A 2 a.m. bathroom break drew Kate Ming-Sun from the comfort of a heated tent in Ontario’s Algonquin Provincial Park, when she was met with an unfamiliar sight. “Billions of stars twinkled over me. I’d never seen the sky like that. You can’t see the sky like that in summer because the [tree] canopy would be thick. The stars don’t twinkle like they do when it’s that cold. It was breathtaking,” says Ming-Sun, an instructor at Pembroke, Ontario’s Algonquin College.
A GROWING COOLING TREND
While there are no statistics on winter camping in Canada, anecdotal evidence indicates the pastime is growing. Marian Sonntag, a bookkeeper from Brampton, Ont., has been winter camping at Algonquin Provincial Park’s Mew Lake campground since 1995. “In the beginning, there were maybe 10 campsites taken. Now you can’t even get a reservation sometimes,” she says.

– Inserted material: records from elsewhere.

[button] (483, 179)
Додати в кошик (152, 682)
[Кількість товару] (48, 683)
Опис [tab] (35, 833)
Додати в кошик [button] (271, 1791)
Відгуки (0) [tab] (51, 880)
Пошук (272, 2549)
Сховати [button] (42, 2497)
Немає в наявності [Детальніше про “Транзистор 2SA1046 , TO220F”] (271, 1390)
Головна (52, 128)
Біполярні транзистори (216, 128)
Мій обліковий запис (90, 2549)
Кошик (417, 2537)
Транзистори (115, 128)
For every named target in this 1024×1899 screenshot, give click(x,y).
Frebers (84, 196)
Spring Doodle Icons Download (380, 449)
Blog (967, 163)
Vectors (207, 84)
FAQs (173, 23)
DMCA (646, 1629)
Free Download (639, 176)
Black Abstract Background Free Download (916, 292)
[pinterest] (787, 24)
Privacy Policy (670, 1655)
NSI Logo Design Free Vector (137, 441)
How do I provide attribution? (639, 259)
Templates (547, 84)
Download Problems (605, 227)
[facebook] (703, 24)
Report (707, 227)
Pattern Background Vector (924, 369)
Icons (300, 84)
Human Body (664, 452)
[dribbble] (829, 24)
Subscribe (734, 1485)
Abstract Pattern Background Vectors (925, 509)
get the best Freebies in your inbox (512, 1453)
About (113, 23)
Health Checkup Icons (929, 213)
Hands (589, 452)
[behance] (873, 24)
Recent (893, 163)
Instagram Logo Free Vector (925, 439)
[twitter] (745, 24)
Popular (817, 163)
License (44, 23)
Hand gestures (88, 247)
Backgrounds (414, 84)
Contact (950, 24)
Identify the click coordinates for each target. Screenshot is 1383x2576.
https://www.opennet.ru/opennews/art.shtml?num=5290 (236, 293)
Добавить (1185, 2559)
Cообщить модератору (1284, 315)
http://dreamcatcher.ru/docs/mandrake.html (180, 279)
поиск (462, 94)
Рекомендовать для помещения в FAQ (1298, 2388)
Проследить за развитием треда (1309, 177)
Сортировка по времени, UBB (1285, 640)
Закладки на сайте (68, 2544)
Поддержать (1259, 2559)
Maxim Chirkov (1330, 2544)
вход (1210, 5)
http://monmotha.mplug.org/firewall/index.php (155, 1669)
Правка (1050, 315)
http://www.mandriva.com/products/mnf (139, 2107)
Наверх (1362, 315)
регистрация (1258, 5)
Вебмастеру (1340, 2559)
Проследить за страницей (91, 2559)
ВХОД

In Ontario’s provincial parks, comforts such as flush toilets, shower facilities
, and rental accommodations like heated yurts and cabins are luring campers to Arrowhead, Killarney and Pinery during winter cold spells.
Interest has been stoked in part by social media, says Matt Peters, owner and operator of Winnipeg-based Wilderland Adventure Company, which operates cold weather treks into Manitoba’s boreal backcountry. “Winter camping is part of a growing outdoor movement that includes skills like bush craft, which are popular on YouTube and Instagram,” he says. The practice of living in the bush with little or no tools also honours old school traditions. “One of the first Canadian experiences was simply surviving winter,” Peters says. “And many people want to be challenged.”
An attractive option for youth, team-building and leadership programs, many getaways can be found close to urban centres making these exhilarating experiences more accessible than ever. Sandilands Provincial Forest, where Wilderlands runs two- and three-day camping trips, is only a 90-minute drive from Winnipeg.
BOUNDARY PUSHING EXPERIENCES
Caroline Barker, a former wilderness guide who now works in mobile banking, is no stranger to getting outside during a cold snap. The Squamish, B.C., resident tackled quinzee building, which involves constructing a fort by piling snow into a heap, carving it out and then allowing it to set. “That was actually really warm. If it’s -10 C or -20 C outside, it can get to -5 C or even 0 C inside a quinzee,” she says.
Over five seasons of winter camping, Barker has also bivouacked (a.k.a. bivvied). It requires stomping a hole in the snow and wrapping yourself in a tarp and sleeping bag which she says is ideal for travelling light during a ski or mountaineering tour. “If you have the right conditions, it can be the best sleep ever. It’s pretty wonderful to lay outside and look up at the stars,” she says.
Barker adds equipment is key. “I have camped in -40 C in a sleeping bag that was only rated to -20 C, and that was horrible. But if you’ve got the right gear, you don’t have to be afraid of the cold. You can just get out there and enjoy winter.”
New campers should put safety first. The gold standard is booking a trip with a reputable wilderness adventure tour operator such as Vancouver-based Canada West Mountain School. With top-of-the-line equipment and the company of an experienced guide with in-depth knowledge of local trails, campcraft, wildlife and history, you can watch and learn from set-up to clean up.
If you choose to go without a professional guide, Peters says always buddy up with someone who has the experience and gear tailored to your destination. Temperatures and conditions vary across Canada and depending on terrain, a trek will require different skills and equipment.
In B.C., camping gear such as a -20 C sleeping bag, four-season tent and compact stove are carried up the mountains in backpacks. In Manitoba, many winter campers set up heavy and traditional hot tents which are equipped with wood-burning stoves to shelter against -40 C temperatures.
Provincial and national parks offer entry-level experiences with designated campsites that provide warm-up shelters and proximity to other campers, Sonntag says. The social aspect has been a strong draw for her family. “We see the same families over Christmas and March Break in Algonquin. Over the years, our kids developed friendships with kids they only saw in the winter. My 18-year-old is now dating one of those kids she met 10 years ago,” says the mother of four children who are now aged between 13 and 21.
With time and experience, some campers choose to seek the joy of winter solitude instead. “In an area as busy as southern Ontario, it’s very difficult to get a quiet outdoor experience. But folks don’t tend to head out overnight during this season, so large areas of Ontario are yours if you are prepared,” Toronto elementary teacher Jim Graham says.
His family’s camping experiences include sleeping in a quinzee, building a shelter from deadfall trees and bivvying under the stars. They also went camping in the remote highlands of Landmannalaugar, Iceland with no regrets. “We didn’t see anyone for days, hiked, got blown around by 100 kilometre winds and loved every minute of it,” he says.